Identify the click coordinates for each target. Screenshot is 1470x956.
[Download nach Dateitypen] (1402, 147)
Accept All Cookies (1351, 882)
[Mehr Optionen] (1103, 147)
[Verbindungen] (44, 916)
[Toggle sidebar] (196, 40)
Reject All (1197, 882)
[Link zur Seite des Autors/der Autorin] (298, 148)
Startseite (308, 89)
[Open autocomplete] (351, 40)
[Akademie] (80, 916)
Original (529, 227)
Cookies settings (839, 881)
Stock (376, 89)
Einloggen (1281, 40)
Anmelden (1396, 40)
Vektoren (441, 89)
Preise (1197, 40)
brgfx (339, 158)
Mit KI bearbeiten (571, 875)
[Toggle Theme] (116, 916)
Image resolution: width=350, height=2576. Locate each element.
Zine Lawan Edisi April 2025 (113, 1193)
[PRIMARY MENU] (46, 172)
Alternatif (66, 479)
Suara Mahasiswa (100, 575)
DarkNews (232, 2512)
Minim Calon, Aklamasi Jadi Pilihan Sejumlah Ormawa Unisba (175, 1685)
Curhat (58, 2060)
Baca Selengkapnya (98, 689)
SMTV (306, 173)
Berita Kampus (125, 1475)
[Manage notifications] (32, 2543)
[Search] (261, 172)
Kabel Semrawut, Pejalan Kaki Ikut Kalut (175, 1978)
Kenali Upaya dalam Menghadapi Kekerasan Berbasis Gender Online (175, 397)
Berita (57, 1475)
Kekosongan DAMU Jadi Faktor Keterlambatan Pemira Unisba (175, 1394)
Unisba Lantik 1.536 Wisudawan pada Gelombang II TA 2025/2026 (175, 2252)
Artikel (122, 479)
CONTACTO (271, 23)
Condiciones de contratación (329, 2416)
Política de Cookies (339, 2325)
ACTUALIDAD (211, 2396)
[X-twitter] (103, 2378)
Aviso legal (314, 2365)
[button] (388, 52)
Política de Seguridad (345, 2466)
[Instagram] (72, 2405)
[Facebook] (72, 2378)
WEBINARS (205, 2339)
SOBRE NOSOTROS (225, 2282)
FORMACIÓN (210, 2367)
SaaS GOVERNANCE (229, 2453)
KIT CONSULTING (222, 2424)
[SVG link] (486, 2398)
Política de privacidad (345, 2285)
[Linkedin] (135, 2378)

··········

● **To do**:
An exact copy of every line above, start to finish, is required.

● **Your response**:
Identify the click coordinates for each target. Screenshot is 1470x956.
[Download nach Dateitypen] (1402, 147)
Accept All Cookies (1351, 882)
[Mehr Optionen] (1103, 147)
[Verbindungen] (44, 916)
[Toggle sidebar] (196, 40)
Reject All (1197, 882)
[Link zur Seite des Autors/der Autorin] (298, 148)
Startseite (308, 89)
[Open autocomplete] (351, 40)
[Akademie] (80, 916)
Original (529, 227)
Cookies settings (839, 881)
Stock (376, 89)
Einloggen (1281, 40)
Anmelden (1396, 40)
Vektoren (441, 89)
Preise (1197, 40)
brgfx (339, 158)
Mit KI bearbeiten (571, 875)
[Toggle Theme] (116, 916)
Image resolution: width=350, height=2576. Locate each element.
Zine Lawan Edisi April 2025 (113, 1193)
[PRIMARY MENU] (46, 172)
Alternatif (66, 479)
Suara Mahasiswa (100, 575)
DarkNews (232, 2512)
Minim Calon, Aklamasi Jadi Pilihan Sejumlah Ormawa Unisba (175, 1685)
Curhat (58, 2060)
Baca Selengkapnya (98, 689)
SMTV (306, 173)
Berita Kampus (125, 1475)
[Manage notifications] (32, 2543)
[Search] (261, 172)
Kabel Semrawut, Pejalan Kaki Ikut Kalut (175, 1978)
Kenali Upaya dalam Menghadapi Kekerasan Berbasis Gender Online (175, 397)
Berita (57, 1475)
Kekosongan DAMU Jadi Faktor Keterlambatan Pemira Unisba (175, 1394)
Unisba Lantik 1.536 Wisudawan pada Gelombang II TA 2025/2026 (175, 2252)
Artikel (122, 479)
CONTACTO (271, 23)
Condiciones de contratación (329, 2416)
Política de Cookies (339, 2325)
ACTUALIDAD (211, 2396)
[X-twitter] (103, 2378)
Aviso legal (314, 2365)
[button] (388, 52)
Política de Seguridad (345, 2466)
[Instagram] (72, 2405)
[Facebook] (72, 2378)
WEBINARS (205, 2339)
SOBRE NOSOTROS (225, 2282)
FORMACIÓN (210, 2367)
SaaS GOVERNANCE (229, 2453)
KIT CONSULTING (222, 2424)
[SVG link] (486, 2398)
Política de privacidad (345, 2285)
[Linkedin] (135, 2378)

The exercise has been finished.